While it is clear Zimbabwe has had little success in its interventions to resolve an unsustainable US$13,3 billion external sovereign debt, a further worrying reality is the apparent lack of a viable strategy to expunge the equally malignant domestic public debt.
Analysts said the Treasury was as much obligated to come up with a more solid plan to expunge the domestic debt, which constitutes a weighty 22 percent of Zimbabwe’s total sovereign debt, as it weighed on domestic investment and the viability of local firms.
The Treasury has attempted to shortcut its way to dealing with the domestic debt, to be expunged through Treasury Bills and Bonds, but what is clear and worrying is the short-term nature of domestic securities, with more than 65 percent maturing in 2022, raising a high risk of financing challenges.

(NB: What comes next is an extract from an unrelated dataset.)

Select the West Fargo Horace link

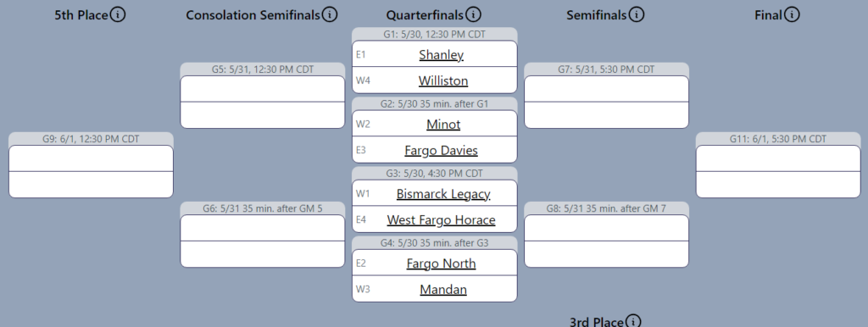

Although Finance and Economic Development Minister Mthuli Ncube, has tried to calm the nerves of investors by insisting the national budget will remain below 3 percent through 2025, observers believe the impact of global inflation, Covid-19, slower economic growth and climate change issues raise formidable constraints to the fiscus.
The Southern African country is saddled with an unsuitable debt of just over US$17 billion, the bulk of it external and already in arrears owed to multilateral institutions, mainly the World Bank, African Development Bank, Paris Club members and bilateral partners.
The stock of domestic debt as of end of December 2021 increased to $412,9 billion, from $16,7 billion (roughly US$7 billion) at the end of December 2020 — 14 percent share of Gross Domestic Product, in 2021, compared with 1,4 percent in 2020. This increase is due to the inclusion of compensation to Former Farm Owners in domestic debt data.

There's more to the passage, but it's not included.